Diane's father, Albert E. Bagshaw was best known for the role he played in the 1935 San Quentin State Prison breakout where "four inmates, convicted killers and kidnappers, headed up to the house of Warden James B. Holohan. There Holohan was savagely beaten and knocked unconscious by one Rudolph Straight for tying to call for help. The warden had been lunching with staff and parole board members, and the convicts with four .45 caliber pistols ordered the members of the board to take off their clothes. Dressed as civilians the men then kidnapped the board and two guards in a big Studebaker, and headed up ten miles past San Rafael. In his book The San Quentin Story, which in 1937 would become a film starring Humphrey Bogart, Clinton T. Duffy, assistant to Warden Holohan and future San Quentin Warden, describes the event. ‘Indeed, every road in a fifty mile radius was soon swarming with police cars, and it seemed inevitable that someone would be killed,’ recants Duffy. One of the criminals, Alexander MacKay, ‘turned sharply off the road, but he couldn’t control the car and it plowed into a ditch.’ The escapees then ‘scrambled for grass cover, and…took refuge inside a barn just as the first of the pursuing posses arrived.’ MacKay and the others ‘dropped their weapons and prepared to surrender, but Straight was beyond all reason.

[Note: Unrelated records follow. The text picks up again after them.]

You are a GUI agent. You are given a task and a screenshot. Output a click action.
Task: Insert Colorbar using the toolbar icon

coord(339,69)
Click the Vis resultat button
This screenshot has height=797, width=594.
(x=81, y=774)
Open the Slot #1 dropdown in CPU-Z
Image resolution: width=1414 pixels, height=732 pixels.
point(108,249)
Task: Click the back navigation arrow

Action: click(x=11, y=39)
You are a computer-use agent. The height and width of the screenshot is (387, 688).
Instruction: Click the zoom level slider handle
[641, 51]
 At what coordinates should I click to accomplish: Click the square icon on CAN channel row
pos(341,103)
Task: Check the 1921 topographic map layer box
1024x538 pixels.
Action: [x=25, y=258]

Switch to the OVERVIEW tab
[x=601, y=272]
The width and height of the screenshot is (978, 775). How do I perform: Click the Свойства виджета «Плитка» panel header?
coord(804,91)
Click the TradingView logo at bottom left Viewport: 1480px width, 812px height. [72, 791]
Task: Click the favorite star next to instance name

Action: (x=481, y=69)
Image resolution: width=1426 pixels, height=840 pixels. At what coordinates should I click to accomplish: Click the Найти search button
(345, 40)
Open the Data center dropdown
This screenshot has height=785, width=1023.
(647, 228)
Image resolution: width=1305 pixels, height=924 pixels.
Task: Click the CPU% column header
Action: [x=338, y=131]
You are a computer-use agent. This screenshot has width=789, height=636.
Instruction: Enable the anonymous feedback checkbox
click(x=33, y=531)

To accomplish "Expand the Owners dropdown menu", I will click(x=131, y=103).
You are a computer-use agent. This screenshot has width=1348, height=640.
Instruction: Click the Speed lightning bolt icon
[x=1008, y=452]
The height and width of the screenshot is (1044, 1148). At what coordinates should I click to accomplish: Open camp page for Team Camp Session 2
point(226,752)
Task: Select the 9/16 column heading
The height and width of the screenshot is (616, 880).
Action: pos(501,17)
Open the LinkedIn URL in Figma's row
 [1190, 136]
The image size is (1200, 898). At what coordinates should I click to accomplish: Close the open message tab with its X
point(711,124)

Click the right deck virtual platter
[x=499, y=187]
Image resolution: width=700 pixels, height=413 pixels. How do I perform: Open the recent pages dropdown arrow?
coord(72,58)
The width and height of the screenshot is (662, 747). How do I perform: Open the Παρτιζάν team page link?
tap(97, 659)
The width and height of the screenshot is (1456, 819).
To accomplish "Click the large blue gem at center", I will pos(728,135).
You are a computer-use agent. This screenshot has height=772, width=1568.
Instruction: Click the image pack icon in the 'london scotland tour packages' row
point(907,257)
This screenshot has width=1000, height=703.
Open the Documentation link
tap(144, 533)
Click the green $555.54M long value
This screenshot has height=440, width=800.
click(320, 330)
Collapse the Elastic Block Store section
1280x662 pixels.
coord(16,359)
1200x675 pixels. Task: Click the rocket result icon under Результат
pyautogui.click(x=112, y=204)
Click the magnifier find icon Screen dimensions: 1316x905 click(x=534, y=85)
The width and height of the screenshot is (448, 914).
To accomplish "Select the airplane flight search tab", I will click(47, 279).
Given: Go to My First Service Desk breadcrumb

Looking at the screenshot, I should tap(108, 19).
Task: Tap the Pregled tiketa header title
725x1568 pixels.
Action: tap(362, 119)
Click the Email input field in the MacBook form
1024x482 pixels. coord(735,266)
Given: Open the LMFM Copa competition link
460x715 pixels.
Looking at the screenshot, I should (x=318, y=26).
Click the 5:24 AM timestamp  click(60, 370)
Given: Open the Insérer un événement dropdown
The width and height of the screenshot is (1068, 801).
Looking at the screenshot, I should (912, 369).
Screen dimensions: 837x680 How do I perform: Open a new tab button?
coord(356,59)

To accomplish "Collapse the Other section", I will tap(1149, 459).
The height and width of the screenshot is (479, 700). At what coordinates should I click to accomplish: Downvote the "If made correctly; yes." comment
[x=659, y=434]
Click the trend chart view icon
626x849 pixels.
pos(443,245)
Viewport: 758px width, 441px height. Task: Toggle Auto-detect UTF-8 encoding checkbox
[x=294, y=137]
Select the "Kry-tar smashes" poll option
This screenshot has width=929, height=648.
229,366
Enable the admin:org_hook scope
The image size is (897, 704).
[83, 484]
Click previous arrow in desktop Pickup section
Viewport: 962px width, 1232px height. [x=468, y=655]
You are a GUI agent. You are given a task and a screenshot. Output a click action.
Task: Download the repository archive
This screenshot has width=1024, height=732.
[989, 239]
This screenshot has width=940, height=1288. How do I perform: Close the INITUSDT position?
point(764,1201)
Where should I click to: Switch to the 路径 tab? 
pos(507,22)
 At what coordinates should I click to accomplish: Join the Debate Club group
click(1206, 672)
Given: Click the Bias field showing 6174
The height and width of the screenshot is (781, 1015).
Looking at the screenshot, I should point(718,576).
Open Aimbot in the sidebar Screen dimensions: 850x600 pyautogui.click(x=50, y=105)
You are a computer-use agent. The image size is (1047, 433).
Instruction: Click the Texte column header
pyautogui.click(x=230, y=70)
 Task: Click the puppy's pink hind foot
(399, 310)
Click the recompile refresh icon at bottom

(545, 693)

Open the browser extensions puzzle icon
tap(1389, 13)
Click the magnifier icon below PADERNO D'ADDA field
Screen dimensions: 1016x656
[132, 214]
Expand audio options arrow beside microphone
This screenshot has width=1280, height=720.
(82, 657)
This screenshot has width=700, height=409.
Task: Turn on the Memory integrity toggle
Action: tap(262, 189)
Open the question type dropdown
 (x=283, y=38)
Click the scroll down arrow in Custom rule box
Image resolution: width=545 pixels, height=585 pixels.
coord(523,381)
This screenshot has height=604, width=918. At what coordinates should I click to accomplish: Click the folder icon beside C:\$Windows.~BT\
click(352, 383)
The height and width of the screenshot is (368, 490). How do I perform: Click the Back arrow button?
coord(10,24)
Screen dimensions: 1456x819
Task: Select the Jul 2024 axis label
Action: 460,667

He strutted out of the barn with a gun in each hand, and was shot through the head by District Attorney Albert Bagshaw of San Rafael.'"--The San Quentin Story, Clinton T. Duffy, San Quentin State Prison, Warden.

Career
In California in 1950 a tradition was started to promote the state's wine region, electing an annual "Vintage Queen." Diane was informed by a close friend that interviews were being held at the Civic Auditorium in San Francisco for the esteemed post as the ambassador of California wine. Mrs. Washburn says simply of the process, "I sat down in the interview and after a few questions I had the job." In her biography, A Celebration of Life, it reveals that "the exhausting schedule had Miss Bagshaw on tour in Los Angeles, New York, the Napa Valley and Central Coast, at galas and dinners, parades, and luncheons."
Previous to "Vintage Queen," Mrs. Washburn was a member of the John Robert Powers agency in New York in 1948, and also trained at the Dorothy Farrier School of Modeling. She was "the bathing suit girl" for several years with Rose Marie Reid, modeled for clothing designer Adolph Schumann and Roos Brothers, as well as numerous local ads and promos throughout California's wine region.

Personal life
      
In 1953, Diane met Jack Washburn at Hermy King's Rumpus Room, where he was performing with entertainer Johnny Desmond. Jack Washburn had begun his career performing in night clubs in San Francisco and traveled with actor and comedian Bob Hope to entertain the troops during World War 2. Mr. Washburn is best known for his roles as Marius in Josh Logan's 'Fanny' on Broadway, where he replaced Bill Tabbert as the lead after Tabbert became ill, and the 1954 film The Black Orchid starring Sophia Loren and Anthony Quinn.
          
Diane also appeared on the popular television series Arthur Godfrey Talent Scouts, where she introduced her husband onto stage to sing 'Rags to Riches.' Mr. Washburn received "wild applause" and won the show. She also played the 'Stranger in Paradise' for Perry Como on his long running nighttime show.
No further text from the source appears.